We all expected a legendary performance from Michael Phelps, and we weren’t disappointed. He has clearly earned the title of greatest Olympic champion. What’s more astounding is that — at age 23 and with two Olympics, 8 gold medals in one and 14 over two – he isn’t even closed to finished. Phelps will clearly be there in London in 2012 to defend all of his eight event titles and quite possibly will try to add to his gargantuan gold medal haul four years after that. Does anybody realize that this guy could possibly have well over 20 gold medals before he’s done, a total that will stand up there with DiMaggio’s 56-game hitting streak as a record that will never be broken?

But what set these games apart from virtually every other was the presence of not one transcendent athlete but two. Sure, Michael Phelps set seven world-records but he didn’t do anything in any one event that isn’t superhuman; at least a few of these records will be broken in the next few years, maybe even by Phelps himself.

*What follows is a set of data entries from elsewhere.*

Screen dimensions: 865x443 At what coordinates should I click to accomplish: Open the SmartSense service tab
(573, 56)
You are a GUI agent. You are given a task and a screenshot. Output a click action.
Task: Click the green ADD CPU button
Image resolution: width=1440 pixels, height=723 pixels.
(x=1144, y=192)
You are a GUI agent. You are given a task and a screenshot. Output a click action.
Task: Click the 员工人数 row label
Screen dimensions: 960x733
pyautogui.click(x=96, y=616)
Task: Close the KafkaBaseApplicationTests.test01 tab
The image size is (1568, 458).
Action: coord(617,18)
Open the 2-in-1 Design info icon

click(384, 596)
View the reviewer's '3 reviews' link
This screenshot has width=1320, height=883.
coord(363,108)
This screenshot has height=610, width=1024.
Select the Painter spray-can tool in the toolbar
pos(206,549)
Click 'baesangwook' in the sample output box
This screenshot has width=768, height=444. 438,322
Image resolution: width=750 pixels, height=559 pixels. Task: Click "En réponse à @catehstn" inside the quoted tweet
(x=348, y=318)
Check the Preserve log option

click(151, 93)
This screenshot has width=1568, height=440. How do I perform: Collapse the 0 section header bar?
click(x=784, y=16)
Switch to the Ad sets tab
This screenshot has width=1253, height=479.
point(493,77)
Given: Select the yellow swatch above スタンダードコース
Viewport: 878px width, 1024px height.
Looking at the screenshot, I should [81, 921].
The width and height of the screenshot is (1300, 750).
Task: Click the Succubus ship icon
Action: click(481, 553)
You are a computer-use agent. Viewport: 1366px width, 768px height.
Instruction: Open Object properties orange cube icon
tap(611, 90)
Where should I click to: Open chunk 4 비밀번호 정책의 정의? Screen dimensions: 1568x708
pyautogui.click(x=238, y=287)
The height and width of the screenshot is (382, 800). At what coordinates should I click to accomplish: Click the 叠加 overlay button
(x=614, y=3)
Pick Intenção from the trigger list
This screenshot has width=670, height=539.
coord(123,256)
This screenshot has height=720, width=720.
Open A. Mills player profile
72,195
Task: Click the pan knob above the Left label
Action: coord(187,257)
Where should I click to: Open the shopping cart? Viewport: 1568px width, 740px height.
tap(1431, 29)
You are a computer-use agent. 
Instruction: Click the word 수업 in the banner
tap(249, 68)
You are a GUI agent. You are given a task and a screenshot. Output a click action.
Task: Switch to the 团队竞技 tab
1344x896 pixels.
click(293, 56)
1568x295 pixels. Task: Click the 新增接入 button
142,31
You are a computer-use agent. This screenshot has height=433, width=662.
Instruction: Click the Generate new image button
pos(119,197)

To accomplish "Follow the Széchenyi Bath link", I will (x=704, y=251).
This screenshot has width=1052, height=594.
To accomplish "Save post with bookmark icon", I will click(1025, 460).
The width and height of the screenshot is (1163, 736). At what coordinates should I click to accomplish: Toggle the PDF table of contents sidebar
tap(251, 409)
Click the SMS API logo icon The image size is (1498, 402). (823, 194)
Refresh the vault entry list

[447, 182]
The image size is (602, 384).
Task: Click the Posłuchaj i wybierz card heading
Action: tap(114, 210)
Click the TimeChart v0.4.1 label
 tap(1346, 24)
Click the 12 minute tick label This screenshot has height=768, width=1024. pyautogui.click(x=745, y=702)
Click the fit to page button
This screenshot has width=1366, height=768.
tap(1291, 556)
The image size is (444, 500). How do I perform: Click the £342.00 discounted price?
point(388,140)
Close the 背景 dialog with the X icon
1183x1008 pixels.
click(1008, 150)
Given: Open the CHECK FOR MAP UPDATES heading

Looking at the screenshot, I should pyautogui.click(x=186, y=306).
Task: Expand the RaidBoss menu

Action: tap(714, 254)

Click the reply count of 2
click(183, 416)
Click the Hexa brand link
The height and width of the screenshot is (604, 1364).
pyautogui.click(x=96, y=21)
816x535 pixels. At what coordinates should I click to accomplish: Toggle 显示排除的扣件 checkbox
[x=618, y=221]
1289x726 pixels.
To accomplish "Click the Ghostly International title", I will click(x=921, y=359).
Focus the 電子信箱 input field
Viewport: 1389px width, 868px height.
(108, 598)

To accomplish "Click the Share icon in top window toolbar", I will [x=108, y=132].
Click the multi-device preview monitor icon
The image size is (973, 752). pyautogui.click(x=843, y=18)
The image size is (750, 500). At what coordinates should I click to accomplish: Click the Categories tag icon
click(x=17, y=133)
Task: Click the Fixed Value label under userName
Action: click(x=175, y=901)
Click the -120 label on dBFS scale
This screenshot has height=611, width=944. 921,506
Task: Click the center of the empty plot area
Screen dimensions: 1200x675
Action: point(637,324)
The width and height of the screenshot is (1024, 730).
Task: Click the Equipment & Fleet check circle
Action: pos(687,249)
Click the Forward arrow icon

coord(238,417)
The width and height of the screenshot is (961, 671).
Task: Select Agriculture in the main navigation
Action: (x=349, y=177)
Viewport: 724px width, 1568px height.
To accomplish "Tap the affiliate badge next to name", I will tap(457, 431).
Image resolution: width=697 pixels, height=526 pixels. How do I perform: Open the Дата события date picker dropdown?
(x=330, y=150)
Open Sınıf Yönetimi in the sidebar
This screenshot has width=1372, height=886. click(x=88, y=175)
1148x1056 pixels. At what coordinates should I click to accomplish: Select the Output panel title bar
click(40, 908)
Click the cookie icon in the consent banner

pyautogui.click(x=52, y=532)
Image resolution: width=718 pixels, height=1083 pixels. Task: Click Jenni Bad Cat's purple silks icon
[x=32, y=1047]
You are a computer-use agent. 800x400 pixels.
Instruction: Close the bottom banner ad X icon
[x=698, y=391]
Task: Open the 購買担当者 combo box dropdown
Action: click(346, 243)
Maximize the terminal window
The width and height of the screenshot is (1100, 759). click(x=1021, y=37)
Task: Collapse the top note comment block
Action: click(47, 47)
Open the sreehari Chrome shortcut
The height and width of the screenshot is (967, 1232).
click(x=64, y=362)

On the other hand, what Usain Bolt did was, well – MY GAWD!!! He broke the world record in the 100 meters without even trying – he just loafed the last 20 yards across the finish line. Can you imagine how fast he would have run had he tried? (I have a DVR, and I was so disbelieving of what I saw I had to rewind it several times to make sure I saw what I saw, and still got dropped-jaw disease) Bolt then bettered a world record most insiders thought would stand for generations, Michael Johnson’s 12-year-old 200 meter record. What made him the talk of the sports world, though, was the relative ease with which he accomplished both. Neither race, coupled with the world-record in the 4×100 relay, was even close. I’ve always said that the benchmark for a truly transcendent athletic performance is how easy the athlete makes it look, like anybody could do it. Put simply, Bolt has redefined what fast even is. Three events, three gold medals, three shattering world records. To paraphrase what Jack Nicklaus said when Tiger Woods lapped the field at the ’97 Masters, Usain Bolt is running a race nobody even recognizes.

It is safe to say that both Phelps and Bolt put on two of the five or ten greatest Olympic performances ever.

Haven’t we gotten past caring about medal counts? I’m as patriotic as the next guy, but please, why does that matter anymore? Do we really need a medal count to validate America’s sports superiority? Even if the USA had done poorly as a country we all recognize that a vast number of the planet’s world-class athletes live and train on our shores. More than 50 of America’s 469 athletes at these Olympics are naturalized citizens; so are a good number of the team coaches (Marte Karolyi and Andre Liukin, anyone?). Don’t you just want to recognize a great performance from an athlete regardless of where they are from? Unlike a number of his countrymen Usain Bolt never spent one minute training in the United States. He did something otherworldly not because Jamaica is any better or worse than America. The Cold War is over. It’s time to leave that shit to dogmatic ideologues that it matters to – like the Chinese.

More than any other Olympics I found a lot to concern me. I hope that in the future the IOC does a better job of choosing host cities (Vancouver in 18 months and London in four years is a good start; Sochi, Russia in 2014 could be problematic given its proximity to Georgia but I don’t really have too much of a problem with it; Chicago and Rio de Janeiro are really good options two year’s hence). We watch sports – any sports – because we want and hope to see something we’ve never seen before. No matter the ideology or politics of the host country, or the jingoistic coverage by the networks, the Olympic Games always deliver on that. Michael Phelps, Usain Bolt and any one of number of other athletes provided just that in Beijing. Hell, even the Cuban tae kwon do athlete who maliciously kicked the referee in the face for disqualifying him was something I had never seen before, however uncivilized it may have been. With the Olympics I always watch in wonder at what will happen next, even in marginal “sports” I ordinarily wouldn’t care about. That alone will always outweigh all other tertiary concerns. That alone makes for great TV.